Makes 5 to 6 small loaves or 2 large loaves
- 3 cups whole grain wheat flour (I substitute 1 cup all-purpose gluten-free flour and 1 cup coconut flour, but can mix flours as you choose…just leave at least 1 cup of whole grain wheat flour or 1 cup all purpose gluten-free flour as your base so your bread rises and has a good consistency)
- 1 tsp ground cinnamon
- 1 tsp ground ginger
- 1 tsp ground allspice
- 1 tsp ground cloves
- ½ tsp ground nutmeg
- 1 tsp fine sea salt
- 1 tsp baking soda
- ½ tsp baking powder
- 3 cups finely grated zucchini
- 4 small or 3 medium bananas, mashed
- 3 large eggs (organic, cage-free taste the best)
- 3/4 to 1 cup coconut palm sugar (blond)
- 2 tbsp brown sugar
- 1 cup non-fat plain Greek yogurt
- 3 tsp vanilla extract
- 1 cup chopped almonds or pecans
- Adjust oven racks so that one is in the middle.
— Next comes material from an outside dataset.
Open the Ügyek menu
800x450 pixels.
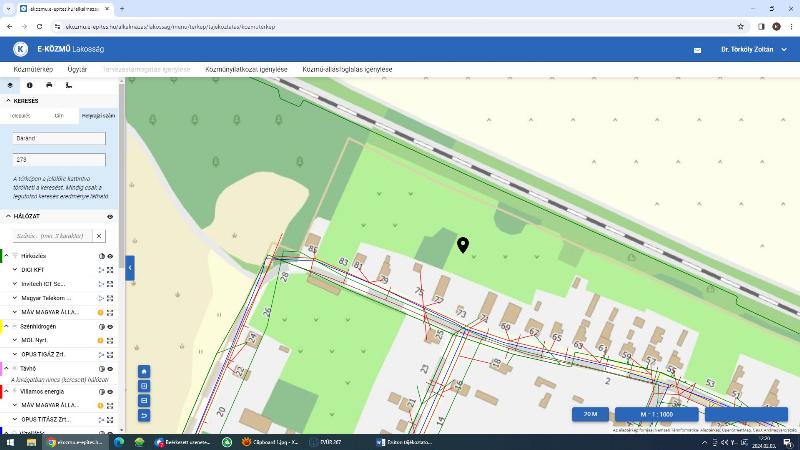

Preheat oven to 300 degrees
- Grease loaf pans with butter, oil or baking spray
- Combine the dry ingredients in one bowl. Beat the wet ingredients together in another bowl.
- Gently combine the dry ingredients with the wet ingredients. Add the chopped nuts if you decide to use them last.
- Pour the batter into the loaf pans.
- Bake 60 – 70 minutes. Keep checking bread using a toothpick until it comes out smooth. It may take a little longer to cook depending on how much batter is in each pan (I fill it about ¾ to the top). Be careful not to cook too long though, otherwise the bread may be dry.
Keep the bread you plan to eat in the refrigerator to cut down on spoilage. You can freeze the rest!